Correlation Between Farm Price and Press Metal
Can any of the company-specific risk be diversified away by investing in both Farm Price and Press Metal at the same time? Although using a correlation coefficient on its own may not help to predict future stock returns, this module helps to understand the diversifiable risk of combining Farm Price and Press Metal into the same portfolio, which is an essential part of the fundamental portfolio management process.

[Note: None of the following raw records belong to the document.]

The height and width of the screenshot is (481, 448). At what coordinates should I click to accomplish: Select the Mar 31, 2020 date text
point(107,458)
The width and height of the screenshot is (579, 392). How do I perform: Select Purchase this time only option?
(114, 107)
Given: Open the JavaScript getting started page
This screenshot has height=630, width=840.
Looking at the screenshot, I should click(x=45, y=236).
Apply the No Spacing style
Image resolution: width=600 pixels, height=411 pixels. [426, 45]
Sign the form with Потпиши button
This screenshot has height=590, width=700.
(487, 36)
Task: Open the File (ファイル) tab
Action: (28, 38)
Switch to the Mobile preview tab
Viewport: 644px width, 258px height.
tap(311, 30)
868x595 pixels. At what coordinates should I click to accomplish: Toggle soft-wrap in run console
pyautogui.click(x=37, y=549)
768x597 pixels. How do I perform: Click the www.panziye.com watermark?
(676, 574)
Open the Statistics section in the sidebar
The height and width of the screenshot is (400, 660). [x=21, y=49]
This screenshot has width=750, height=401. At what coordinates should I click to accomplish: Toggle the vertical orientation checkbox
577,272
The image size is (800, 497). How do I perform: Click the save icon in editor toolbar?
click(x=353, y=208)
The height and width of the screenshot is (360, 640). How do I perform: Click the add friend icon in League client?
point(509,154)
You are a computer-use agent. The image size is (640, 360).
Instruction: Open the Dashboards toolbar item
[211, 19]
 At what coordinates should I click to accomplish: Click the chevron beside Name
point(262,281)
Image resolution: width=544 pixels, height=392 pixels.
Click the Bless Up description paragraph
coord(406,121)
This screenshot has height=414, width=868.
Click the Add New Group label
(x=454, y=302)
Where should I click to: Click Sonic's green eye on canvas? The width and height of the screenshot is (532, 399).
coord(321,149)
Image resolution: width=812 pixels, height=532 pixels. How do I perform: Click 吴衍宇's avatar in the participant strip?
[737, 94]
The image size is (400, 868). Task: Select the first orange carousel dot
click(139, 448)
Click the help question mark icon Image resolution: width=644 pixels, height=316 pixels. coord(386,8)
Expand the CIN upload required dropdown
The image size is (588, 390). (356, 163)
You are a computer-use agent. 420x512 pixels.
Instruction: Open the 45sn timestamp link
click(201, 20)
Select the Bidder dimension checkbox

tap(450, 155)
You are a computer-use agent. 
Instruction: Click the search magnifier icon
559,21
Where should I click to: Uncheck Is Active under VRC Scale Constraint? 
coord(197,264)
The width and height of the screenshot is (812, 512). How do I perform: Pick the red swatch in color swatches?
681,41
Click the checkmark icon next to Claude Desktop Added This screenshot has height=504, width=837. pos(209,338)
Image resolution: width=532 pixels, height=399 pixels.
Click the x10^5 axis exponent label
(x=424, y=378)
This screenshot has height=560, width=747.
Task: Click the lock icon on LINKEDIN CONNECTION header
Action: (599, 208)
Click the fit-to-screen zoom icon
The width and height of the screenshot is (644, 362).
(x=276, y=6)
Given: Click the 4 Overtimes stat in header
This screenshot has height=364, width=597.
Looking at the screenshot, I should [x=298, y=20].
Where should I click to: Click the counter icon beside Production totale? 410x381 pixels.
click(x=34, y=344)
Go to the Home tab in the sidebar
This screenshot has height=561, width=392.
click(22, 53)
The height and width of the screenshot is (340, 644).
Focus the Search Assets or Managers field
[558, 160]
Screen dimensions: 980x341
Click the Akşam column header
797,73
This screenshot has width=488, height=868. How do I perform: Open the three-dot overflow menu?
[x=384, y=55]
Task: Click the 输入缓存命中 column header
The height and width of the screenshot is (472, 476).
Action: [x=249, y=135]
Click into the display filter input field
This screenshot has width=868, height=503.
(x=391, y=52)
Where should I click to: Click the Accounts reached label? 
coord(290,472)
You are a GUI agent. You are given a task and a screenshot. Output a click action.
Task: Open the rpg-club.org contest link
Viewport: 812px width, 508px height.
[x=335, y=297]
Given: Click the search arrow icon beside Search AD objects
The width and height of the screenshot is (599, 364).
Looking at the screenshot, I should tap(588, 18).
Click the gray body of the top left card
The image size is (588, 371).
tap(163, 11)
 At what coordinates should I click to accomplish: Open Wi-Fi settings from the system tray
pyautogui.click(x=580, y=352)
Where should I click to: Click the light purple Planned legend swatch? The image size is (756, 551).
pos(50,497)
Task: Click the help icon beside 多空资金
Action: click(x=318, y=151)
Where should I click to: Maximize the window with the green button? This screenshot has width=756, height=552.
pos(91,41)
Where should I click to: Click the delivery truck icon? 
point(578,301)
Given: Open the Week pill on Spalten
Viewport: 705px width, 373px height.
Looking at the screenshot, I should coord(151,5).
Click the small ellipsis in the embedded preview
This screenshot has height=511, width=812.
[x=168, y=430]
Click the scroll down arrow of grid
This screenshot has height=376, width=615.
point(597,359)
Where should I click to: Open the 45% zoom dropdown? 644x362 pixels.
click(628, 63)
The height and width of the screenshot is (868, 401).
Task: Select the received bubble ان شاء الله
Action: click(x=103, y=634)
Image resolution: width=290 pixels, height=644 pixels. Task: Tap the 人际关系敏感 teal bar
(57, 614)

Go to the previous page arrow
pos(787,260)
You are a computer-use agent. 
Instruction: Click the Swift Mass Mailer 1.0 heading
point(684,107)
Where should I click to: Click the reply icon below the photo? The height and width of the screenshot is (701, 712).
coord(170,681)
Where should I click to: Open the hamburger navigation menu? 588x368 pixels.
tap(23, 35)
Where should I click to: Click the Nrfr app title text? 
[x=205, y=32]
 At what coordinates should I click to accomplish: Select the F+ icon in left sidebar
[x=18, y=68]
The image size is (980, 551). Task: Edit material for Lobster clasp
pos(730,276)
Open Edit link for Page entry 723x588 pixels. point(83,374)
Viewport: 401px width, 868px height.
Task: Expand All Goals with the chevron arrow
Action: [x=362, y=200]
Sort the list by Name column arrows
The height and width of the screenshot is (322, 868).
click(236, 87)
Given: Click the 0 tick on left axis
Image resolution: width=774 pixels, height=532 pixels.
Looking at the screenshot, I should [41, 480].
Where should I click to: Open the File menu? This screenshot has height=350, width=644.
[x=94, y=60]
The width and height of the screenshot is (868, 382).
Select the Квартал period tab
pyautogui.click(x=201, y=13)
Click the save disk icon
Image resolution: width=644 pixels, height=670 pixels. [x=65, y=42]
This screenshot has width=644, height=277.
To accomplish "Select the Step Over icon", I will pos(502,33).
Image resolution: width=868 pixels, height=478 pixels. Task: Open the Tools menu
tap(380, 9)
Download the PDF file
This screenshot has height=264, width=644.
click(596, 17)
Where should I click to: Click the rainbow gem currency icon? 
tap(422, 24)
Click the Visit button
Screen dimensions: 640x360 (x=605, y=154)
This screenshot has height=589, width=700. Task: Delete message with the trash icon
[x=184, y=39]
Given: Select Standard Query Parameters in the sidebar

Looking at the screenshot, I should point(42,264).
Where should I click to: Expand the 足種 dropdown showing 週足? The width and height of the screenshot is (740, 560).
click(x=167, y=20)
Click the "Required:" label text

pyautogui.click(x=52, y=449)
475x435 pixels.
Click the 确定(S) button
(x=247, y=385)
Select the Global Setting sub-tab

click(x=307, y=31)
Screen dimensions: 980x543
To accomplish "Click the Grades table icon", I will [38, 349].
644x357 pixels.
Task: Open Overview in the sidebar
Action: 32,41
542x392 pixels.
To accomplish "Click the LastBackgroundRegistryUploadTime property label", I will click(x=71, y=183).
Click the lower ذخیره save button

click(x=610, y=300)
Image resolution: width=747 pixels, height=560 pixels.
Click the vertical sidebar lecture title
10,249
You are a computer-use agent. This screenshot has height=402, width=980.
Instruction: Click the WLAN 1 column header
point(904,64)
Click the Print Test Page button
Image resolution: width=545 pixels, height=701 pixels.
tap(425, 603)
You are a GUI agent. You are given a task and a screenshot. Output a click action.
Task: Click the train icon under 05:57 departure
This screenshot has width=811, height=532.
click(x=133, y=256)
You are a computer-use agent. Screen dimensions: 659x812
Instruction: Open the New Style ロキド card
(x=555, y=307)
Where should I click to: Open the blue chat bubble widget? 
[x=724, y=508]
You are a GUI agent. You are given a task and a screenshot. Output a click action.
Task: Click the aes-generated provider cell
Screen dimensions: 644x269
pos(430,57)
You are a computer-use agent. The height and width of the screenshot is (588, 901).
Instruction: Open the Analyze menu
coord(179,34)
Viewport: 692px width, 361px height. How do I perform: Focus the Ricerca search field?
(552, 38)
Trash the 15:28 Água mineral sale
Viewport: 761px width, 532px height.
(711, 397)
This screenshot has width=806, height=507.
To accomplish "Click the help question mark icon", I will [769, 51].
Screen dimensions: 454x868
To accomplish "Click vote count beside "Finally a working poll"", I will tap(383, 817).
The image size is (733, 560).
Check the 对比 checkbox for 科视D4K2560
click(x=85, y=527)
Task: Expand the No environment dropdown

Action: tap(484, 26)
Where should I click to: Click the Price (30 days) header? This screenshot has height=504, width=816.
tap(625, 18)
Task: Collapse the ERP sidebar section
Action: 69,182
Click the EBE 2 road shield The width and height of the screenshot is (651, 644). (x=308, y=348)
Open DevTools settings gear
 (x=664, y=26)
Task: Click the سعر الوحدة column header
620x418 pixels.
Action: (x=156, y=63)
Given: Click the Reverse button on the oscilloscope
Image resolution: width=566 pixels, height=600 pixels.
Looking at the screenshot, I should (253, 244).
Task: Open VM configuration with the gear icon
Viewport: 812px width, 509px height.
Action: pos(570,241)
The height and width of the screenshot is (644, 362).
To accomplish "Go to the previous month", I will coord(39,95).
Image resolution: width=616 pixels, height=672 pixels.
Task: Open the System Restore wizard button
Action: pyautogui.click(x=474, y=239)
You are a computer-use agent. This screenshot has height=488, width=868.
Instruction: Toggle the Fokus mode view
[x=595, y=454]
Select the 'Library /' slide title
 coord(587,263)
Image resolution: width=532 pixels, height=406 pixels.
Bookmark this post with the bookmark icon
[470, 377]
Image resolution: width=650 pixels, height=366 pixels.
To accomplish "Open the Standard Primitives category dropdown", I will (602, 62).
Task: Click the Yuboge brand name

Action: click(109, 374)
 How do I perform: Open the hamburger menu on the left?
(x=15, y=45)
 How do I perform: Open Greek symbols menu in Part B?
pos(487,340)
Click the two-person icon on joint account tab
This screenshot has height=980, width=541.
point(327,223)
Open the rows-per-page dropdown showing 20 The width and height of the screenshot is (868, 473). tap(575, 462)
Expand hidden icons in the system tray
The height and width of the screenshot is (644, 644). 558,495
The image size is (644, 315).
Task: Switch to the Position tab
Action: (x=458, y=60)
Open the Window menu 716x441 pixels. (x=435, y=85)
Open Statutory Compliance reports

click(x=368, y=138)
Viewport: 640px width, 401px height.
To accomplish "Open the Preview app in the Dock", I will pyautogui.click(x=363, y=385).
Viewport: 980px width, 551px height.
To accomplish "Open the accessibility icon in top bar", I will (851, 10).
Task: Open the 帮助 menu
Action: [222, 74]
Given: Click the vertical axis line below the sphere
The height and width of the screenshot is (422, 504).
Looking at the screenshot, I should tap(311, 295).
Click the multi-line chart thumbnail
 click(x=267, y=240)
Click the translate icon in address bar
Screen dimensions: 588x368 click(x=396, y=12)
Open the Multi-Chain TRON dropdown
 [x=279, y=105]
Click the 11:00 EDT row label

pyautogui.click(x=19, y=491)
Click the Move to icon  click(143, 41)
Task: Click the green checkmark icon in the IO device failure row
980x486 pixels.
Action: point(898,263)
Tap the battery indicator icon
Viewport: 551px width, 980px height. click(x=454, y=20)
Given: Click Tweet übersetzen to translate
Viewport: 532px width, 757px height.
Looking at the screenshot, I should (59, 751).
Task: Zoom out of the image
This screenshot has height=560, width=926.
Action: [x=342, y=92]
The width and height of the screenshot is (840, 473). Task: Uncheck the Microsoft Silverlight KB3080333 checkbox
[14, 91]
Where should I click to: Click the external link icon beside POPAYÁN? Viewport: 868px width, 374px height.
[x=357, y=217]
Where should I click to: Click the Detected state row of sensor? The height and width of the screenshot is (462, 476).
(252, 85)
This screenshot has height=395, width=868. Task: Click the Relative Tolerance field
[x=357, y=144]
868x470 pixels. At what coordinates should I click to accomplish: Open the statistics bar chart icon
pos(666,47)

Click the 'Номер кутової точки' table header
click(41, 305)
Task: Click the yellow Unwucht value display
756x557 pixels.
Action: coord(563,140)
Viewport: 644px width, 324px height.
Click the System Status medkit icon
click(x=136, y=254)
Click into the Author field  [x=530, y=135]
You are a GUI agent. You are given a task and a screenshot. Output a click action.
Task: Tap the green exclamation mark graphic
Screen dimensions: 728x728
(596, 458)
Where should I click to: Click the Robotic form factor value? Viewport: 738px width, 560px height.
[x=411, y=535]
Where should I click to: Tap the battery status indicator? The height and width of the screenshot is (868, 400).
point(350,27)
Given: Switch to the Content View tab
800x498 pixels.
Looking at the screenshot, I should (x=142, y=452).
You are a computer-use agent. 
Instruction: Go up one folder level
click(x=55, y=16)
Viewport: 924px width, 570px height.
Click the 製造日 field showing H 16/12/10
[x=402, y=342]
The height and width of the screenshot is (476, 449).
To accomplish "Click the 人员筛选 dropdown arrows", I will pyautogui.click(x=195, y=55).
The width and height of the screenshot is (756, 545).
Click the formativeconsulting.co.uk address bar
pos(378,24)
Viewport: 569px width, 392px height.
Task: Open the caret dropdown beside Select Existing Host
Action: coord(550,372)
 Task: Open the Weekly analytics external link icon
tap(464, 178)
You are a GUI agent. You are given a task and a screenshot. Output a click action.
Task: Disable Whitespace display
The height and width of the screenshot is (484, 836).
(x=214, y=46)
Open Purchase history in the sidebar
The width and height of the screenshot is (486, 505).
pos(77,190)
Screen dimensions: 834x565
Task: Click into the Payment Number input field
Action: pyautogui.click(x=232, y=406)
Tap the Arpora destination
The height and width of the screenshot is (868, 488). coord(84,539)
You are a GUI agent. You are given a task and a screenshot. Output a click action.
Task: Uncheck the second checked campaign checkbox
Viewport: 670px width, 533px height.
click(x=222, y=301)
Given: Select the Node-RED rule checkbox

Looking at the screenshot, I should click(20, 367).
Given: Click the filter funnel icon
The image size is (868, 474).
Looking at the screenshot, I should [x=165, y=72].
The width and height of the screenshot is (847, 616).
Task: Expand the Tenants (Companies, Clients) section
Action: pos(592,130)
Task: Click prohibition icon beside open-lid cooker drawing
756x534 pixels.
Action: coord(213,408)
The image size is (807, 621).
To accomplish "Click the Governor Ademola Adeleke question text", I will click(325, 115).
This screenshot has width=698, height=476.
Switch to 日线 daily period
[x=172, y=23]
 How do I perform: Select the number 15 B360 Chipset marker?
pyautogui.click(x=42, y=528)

By analyzing existing cross correlation between Farm Price Holdings and Press Metal Bhd, you can compare the effects of market volatilities on Farm Price and Press Metal and check how they will diversify away market risk if combined in the same portfolio for a given time horizon. You can also utilize pair trading strategies of matching a long position in Farm Price with a short position of Press Metal. Check out your portfolio center. Please also check ongoing floating volatility patterns of Farm Price and Press Metal.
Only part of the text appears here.